Download or read book Flying into Hell written by Mel Rolfe and published by Casemate Publishers. This book was released on 2008-07-15 with total page 305 pages. Available in PDF, EPUB and Kindle. Book excerpt: Vivid World War II stories of the brave men of Bomber Command and their adventures from the bestselling author of To Hell and Back and Hell on Earth. Mel Rolfe brings the reader real-life stories of bomber command at war with his new book Flying into Hell. A journalist by profession, Rolfe has conducted his interviews and prepared the stories in such a way as to take the reader into the events as they happened. To read these accounts is to step back into the war itself . . . Returning to a French village three years after baling out from a blazing bomber, a former rear gunner was shown the site of his supposed grave. He had been so badly burned a French doctor had left him alone in a graveyard to die. He met again the brave people who had looked after him until he was well enough to join a group walking to freedom across the Pyrenees. Other stories include a bomber that came down so low over the sea to escape ack-ack guns that it struck the water and managed to claw its way back up into the sky; the Lancaster pilot who wore Hermann Goering’s Iron Cross around his neck as a lucky charm; a gunner incarcerated in Buchenwald; and a flight engineer who lost his fingers to frostbite after the bomber’s rear door was blown open. Many of these stories demonstrate the amazing resilience of the human spirit, and the unwavering courage of the young men who helped bomb the enemy into submission. They are illustrated with photographs, most of which have not been published before.

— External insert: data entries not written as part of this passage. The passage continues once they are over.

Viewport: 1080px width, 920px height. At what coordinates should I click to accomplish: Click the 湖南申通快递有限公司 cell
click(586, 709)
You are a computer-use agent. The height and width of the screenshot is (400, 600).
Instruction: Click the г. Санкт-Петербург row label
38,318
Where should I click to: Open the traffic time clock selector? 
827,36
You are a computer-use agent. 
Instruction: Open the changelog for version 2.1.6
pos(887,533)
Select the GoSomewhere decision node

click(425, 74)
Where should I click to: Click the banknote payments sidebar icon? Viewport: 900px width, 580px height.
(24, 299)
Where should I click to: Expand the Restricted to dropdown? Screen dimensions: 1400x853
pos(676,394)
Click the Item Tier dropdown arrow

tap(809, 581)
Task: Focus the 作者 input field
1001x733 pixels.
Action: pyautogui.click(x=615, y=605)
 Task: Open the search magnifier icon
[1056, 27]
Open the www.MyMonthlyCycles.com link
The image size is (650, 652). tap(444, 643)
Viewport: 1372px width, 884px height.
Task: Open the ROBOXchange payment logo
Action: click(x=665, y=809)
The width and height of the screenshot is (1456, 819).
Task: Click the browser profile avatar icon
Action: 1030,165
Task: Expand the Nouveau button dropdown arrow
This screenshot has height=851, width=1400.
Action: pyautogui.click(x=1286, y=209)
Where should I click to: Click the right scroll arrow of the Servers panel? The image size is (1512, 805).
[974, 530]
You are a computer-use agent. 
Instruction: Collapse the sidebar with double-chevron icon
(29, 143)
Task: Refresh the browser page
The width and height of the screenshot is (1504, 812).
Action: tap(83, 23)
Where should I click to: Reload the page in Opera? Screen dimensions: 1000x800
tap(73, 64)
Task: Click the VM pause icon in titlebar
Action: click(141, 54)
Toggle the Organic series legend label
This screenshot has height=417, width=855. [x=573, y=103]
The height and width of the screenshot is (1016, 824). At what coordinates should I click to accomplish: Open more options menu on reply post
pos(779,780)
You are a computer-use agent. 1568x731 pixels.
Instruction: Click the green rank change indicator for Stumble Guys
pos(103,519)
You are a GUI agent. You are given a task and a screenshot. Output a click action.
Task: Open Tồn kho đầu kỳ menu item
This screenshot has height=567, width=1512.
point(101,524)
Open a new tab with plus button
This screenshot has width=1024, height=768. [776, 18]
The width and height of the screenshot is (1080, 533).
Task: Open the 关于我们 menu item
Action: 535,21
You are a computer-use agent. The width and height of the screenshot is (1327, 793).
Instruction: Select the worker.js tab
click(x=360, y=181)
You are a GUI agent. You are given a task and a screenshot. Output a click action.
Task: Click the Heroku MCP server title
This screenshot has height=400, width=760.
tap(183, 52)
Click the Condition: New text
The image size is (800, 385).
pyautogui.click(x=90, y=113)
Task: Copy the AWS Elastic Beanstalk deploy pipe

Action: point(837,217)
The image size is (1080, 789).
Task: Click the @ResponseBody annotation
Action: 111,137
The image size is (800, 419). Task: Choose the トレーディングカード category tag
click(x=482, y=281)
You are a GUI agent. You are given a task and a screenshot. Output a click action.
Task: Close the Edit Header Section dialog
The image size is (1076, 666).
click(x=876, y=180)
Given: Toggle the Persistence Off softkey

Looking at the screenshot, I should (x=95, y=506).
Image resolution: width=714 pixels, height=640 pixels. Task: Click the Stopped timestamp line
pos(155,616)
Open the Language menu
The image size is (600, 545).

Download or read book Bombs Away written by Martin W. Bowman and published by Casemate Publishers. This book was released on 2010-01-01 with total page 257 pages. Available in PDF, EPUB and Kindle. Book excerpt: This is a unique selection of wide-ranging experiences of British and Commonwealth Bomber Command aircrew during World War II. Their endearing bravery and fortitude and sometimes their despondency and cynicism, shows through in these stirring, daring, often irreverent, humorous and sometimes sardonic but memorable stories. All reflect the ethos, camaraderie, fear and bravery of the largely ordinary men, most of whom were plucked from 'civvy street' and thrust into a frightening, bitter conflict which was made even more dangerous by the lethal advance of technology.Death would normally come from an anonymous assassin, either in the black of night, or from behind a cloud or out of the sun, or simply from the Flak gunner on the ground. And, if all this was not enough, the often unmerciful weather was no respecter of mortality. There was no escaping the all-embracing shock wave that rippled through the bomber squadrons after a heavy mauling over enemy territory. Nothing could be more poignant than the vacuous places at tables in the depleted mess halls, the empty locker of the departed, or the dog pining by the barracks for its missing master. Each man had to deal with tragedy in his own inimitable way. Some hid their feelings better than others did only for the pain to resurface months or even years later. Some who had survived the physical pressures and who completed their tours then succumbed to the mental torture that had eaten away at their psyche during the incessant and interminable onslaught day after day, night after night. There was little respite. The valorous men of Bomber Command were, in turn, the Light Brigade, the stop gap, the riposte, the avengers, the undefeated. Always, they were expendable.